** Opening EXTRACT PROVIDED block **

Redis Labs tried to legally stop cloud providers from abusing its trademark, but found it difficult because of the legal resources and budgets these giant companies have.

So the company took another route and decided to change the licenses of certain open-source Redis add-ons with the Commons Clause. This change sparked huge controversy within the community with many stating that Redis was no longer open source.

“We were the first significant company to adopt this and announce it in such a way that we got most of the heat from the community on this one,” said Bengal.

The reason for the uproar is because the Commons Clause is meant to add “restrictions” that limit or prevent the selling of open-source software to the Open Source Initiative’s approved open-source licenses.

“ … ‘Sell’ means practicing any or all of the rights granted to you under the License to provide to third parties, for a fee or other consideration (including without limitation fees for hosting or consulting/ support services related to the Software), a product or service whose value derives, entirely or substantially, from the functionality of the Software. Any license notice or attribution required by the License must also include this Commons Clause License Condition notice,” the Commons Clause website states.

According to the OSI, this directly violates item six of its open-source definition in which it states no discrimination against fields of endeavor. “The license must not restrict anyone from making use of the program in a specific field of endeavor. For example, it may not restrict the program from being used in a business, or from being used for genetic research,” the definition explains.

** Closing EXTRACT PROVIDED block **
** Opening GIVEN DATA block **

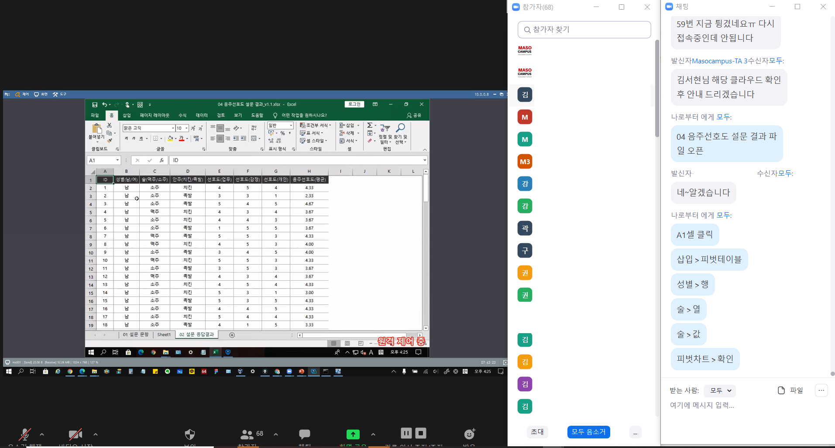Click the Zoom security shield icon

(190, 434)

** Closing GIVEN DATA block **
** Opening GIVEN DATA block **

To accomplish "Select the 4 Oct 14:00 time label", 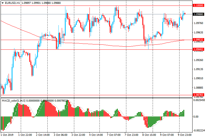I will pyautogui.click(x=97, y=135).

** Closing GIVEN DATA block **
** Opening GIVEN DATA block **

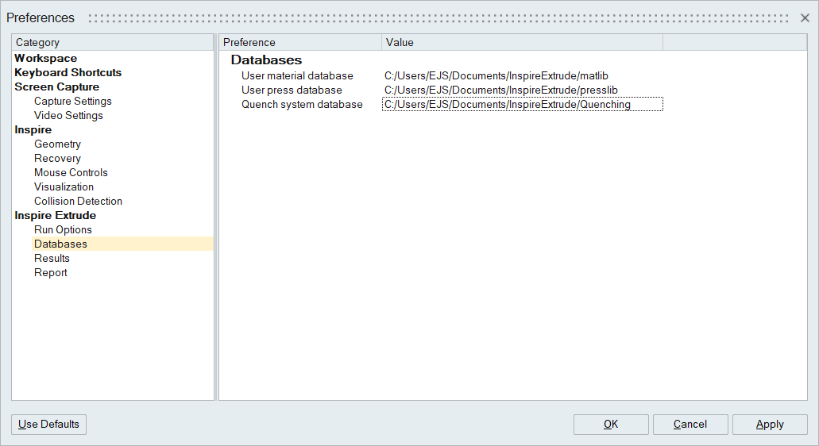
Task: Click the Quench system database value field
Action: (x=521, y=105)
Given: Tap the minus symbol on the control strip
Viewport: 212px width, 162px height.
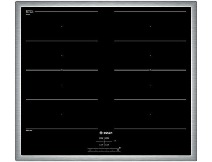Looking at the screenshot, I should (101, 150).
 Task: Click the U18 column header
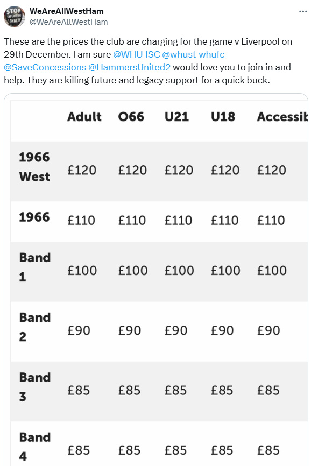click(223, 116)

** Closing GIVEN DATA block **

• _AIM OF THE EXERCISE_
Could you repeat the part of the Redis licensing text that begins at "According to the" and stops after "the definition explains.", word for word? You won't need the rows here.

• _RESULT OF THE TASK_
According to the OSI, this directly violates item six of its open-source definition in which it states no discrimination against fields of endeavor. “The license must not restrict anyone from making use of the program in a specific field of endeavor. For example, it may not restrict the program from being used in a business, or from being used for genetic research,” the definition explains.